(Raw records)
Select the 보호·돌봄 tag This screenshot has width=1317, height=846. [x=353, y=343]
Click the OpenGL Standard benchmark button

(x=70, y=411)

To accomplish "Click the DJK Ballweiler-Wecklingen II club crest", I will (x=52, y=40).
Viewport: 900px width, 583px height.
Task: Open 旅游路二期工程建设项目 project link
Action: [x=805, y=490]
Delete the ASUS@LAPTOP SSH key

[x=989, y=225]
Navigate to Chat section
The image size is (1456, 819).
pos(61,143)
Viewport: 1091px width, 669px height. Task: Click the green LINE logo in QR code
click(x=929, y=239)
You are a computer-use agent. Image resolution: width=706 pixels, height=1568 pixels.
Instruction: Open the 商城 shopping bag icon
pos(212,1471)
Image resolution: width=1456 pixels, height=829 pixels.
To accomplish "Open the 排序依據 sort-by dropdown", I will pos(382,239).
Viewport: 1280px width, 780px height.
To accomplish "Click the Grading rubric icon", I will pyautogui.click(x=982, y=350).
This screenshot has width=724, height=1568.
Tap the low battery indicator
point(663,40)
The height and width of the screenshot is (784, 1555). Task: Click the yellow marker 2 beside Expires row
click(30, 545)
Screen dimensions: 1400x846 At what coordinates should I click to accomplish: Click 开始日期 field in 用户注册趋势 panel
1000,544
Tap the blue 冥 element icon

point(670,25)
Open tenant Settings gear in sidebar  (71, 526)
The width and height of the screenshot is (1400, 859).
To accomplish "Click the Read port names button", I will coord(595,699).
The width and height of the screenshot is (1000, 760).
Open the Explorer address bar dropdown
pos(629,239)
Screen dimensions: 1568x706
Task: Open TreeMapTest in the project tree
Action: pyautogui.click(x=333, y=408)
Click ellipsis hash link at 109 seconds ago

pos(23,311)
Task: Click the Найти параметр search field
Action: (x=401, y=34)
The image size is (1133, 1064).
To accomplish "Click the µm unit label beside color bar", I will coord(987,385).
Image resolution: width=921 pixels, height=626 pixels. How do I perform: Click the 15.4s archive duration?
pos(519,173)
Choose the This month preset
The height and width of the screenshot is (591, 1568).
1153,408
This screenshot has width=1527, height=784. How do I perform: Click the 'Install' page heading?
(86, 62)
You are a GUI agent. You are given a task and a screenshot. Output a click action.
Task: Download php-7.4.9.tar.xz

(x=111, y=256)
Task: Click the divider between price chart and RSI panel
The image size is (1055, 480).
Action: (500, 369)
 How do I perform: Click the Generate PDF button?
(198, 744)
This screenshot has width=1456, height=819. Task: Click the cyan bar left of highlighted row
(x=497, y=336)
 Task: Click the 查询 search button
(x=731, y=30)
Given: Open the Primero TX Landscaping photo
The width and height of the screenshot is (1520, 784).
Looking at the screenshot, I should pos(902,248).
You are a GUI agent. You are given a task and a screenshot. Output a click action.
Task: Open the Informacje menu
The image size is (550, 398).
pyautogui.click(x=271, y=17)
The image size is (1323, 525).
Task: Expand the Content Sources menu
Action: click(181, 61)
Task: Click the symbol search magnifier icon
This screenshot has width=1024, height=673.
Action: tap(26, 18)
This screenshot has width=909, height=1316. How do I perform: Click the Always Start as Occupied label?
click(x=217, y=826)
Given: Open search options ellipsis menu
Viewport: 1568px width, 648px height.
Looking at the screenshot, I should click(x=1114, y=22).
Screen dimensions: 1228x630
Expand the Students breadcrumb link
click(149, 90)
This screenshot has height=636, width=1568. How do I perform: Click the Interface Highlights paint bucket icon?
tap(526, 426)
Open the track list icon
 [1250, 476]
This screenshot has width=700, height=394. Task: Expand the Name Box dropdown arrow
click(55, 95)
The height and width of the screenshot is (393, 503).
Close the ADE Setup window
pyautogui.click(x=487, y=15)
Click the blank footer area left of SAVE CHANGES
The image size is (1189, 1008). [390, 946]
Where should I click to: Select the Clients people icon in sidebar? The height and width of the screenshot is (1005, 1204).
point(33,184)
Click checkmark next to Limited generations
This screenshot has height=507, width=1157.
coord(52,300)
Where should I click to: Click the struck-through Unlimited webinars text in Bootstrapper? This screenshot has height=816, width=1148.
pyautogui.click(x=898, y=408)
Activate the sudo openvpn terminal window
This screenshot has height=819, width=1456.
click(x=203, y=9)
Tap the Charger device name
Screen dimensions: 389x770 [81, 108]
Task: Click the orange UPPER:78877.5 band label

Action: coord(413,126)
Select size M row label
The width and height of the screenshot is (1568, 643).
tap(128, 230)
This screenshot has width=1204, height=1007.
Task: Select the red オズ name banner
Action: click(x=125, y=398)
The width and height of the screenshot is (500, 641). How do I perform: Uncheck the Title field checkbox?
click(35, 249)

**YOUR GOAL:** Copy all of the lines above, character for character.

**RESPONSE FOR THIS EXERCISE:**
Select the 보호·돌봄 tag This screenshot has width=1317, height=846. [x=353, y=343]
Click the OpenGL Standard benchmark button

(x=70, y=411)

To accomplish "Click the DJK Ballweiler-Wecklingen II club crest", I will (x=52, y=40).
Viewport: 900px width, 583px height.
Task: Open 旅游路二期工程建设项目 project link
Action: [x=805, y=490]
Delete the ASUS@LAPTOP SSH key

[x=989, y=225]
Navigate to Chat section
The image size is (1456, 819).
pos(61,143)
Viewport: 1091px width, 669px height. Task: Click the green LINE logo in QR code
click(x=929, y=239)
You are a computer-use agent. Image resolution: width=706 pixels, height=1568 pixels.
Instruction: Open the 商城 shopping bag icon
pos(212,1471)
Image resolution: width=1456 pixels, height=829 pixels.
To accomplish "Open the 排序依據 sort-by dropdown", I will pos(382,239).
Viewport: 1280px width, 780px height.
To accomplish "Click the Grading rubric icon", I will pyautogui.click(x=982, y=350).
This screenshot has width=724, height=1568.
Tap the low battery indicator
point(663,40)
The height and width of the screenshot is (784, 1555). Task: Click the yellow marker 2 beside Expires row
click(30, 545)
Screen dimensions: 1400x846 At what coordinates should I click to accomplish: Click 开始日期 field in 用户注册趋势 panel
1000,544
Tap the blue 冥 element icon

point(670,25)
Open tenant Settings gear in sidebar  (71, 526)
The width and height of the screenshot is (1400, 859).
To accomplish "Click the Read port names button", I will coord(595,699).
The width and height of the screenshot is (1000, 760).
Open the Explorer address bar dropdown
pos(629,239)
Screen dimensions: 1568x706
Task: Open TreeMapTest in the project tree
Action: pyautogui.click(x=333, y=408)
Click ellipsis hash link at 109 seconds ago

pos(23,311)
Task: Click the Найти параметр search field
Action: (x=401, y=34)
The image size is (1133, 1064).
To accomplish "Click the µm unit label beside color bar", I will coord(987,385).
Image resolution: width=921 pixels, height=626 pixels. How do I perform: Click the 15.4s archive duration?
pos(519,173)
Choose the This month preset
The height and width of the screenshot is (591, 1568).
1153,408
This screenshot has width=1527, height=784. How do I perform: Click the 'Install' page heading?
(86, 62)
You are a GUI agent. You are given a task and a screenshot. Output a click action.
Task: Download php-7.4.9.tar.xz

(x=111, y=256)
Task: Click the divider between price chart and RSI panel
The image size is (1055, 480).
Action: (500, 369)
 How do I perform: Click the Generate PDF button?
(198, 744)
This screenshot has width=1456, height=819. Task: Click the cyan bar left of highlighted row
(x=497, y=336)
 Task: Click the 查询 search button
(x=731, y=30)
Given: Open the Primero TX Landscaping photo
The width and height of the screenshot is (1520, 784).
Looking at the screenshot, I should pos(902,248).
You are a GUI agent. You are given a task and a screenshot. Output a click action.
Task: Open the Informacje menu
The image size is (550, 398).
pyautogui.click(x=271, y=17)
The image size is (1323, 525).
Task: Expand the Content Sources menu
Action: click(181, 61)
Task: Click the symbol search magnifier icon
This screenshot has width=1024, height=673.
Action: tap(26, 18)
This screenshot has width=909, height=1316. How do I perform: Click the Always Start as Occupied label?
click(x=217, y=826)
Given: Open search options ellipsis menu
Viewport: 1568px width, 648px height.
Looking at the screenshot, I should click(x=1114, y=22).
Screen dimensions: 1228x630
Expand the Students breadcrumb link
click(149, 90)
This screenshot has height=636, width=1568. How do I perform: Click the Interface Highlights paint bucket icon?
tap(526, 426)
Open the track list icon
 [1250, 476]
This screenshot has width=700, height=394. Task: Expand the Name Box dropdown arrow
click(55, 95)
The height and width of the screenshot is (393, 503).
Close the ADE Setup window
pyautogui.click(x=487, y=15)
Click the blank footer area left of SAVE CHANGES
The image size is (1189, 1008). [390, 946]
Where should I click to: Select the Clients people icon in sidebar? The height and width of the screenshot is (1005, 1204).
point(33,184)
Click checkmark next to Limited generations
This screenshot has height=507, width=1157.
coord(52,300)
Where should I click to: Click the struck-through Unlimited webinars text in Bootstrapper? This screenshot has height=816, width=1148.
pyautogui.click(x=898, y=408)
Activate the sudo openvpn terminal window
This screenshot has height=819, width=1456.
click(x=203, y=9)
Tap the Charger device name
Screen dimensions: 389x770 [81, 108]
Task: Click the orange UPPER:78877.5 band label

Action: coord(413,126)
Select size M row label
The width and height of the screenshot is (1568, 643).
tap(128, 230)
This screenshot has width=1204, height=1007.
Task: Select the red オズ name banner
Action: click(x=125, y=398)
The width and height of the screenshot is (500, 641). How do I perform: Uncheck the Title field checkbox?
click(35, 249)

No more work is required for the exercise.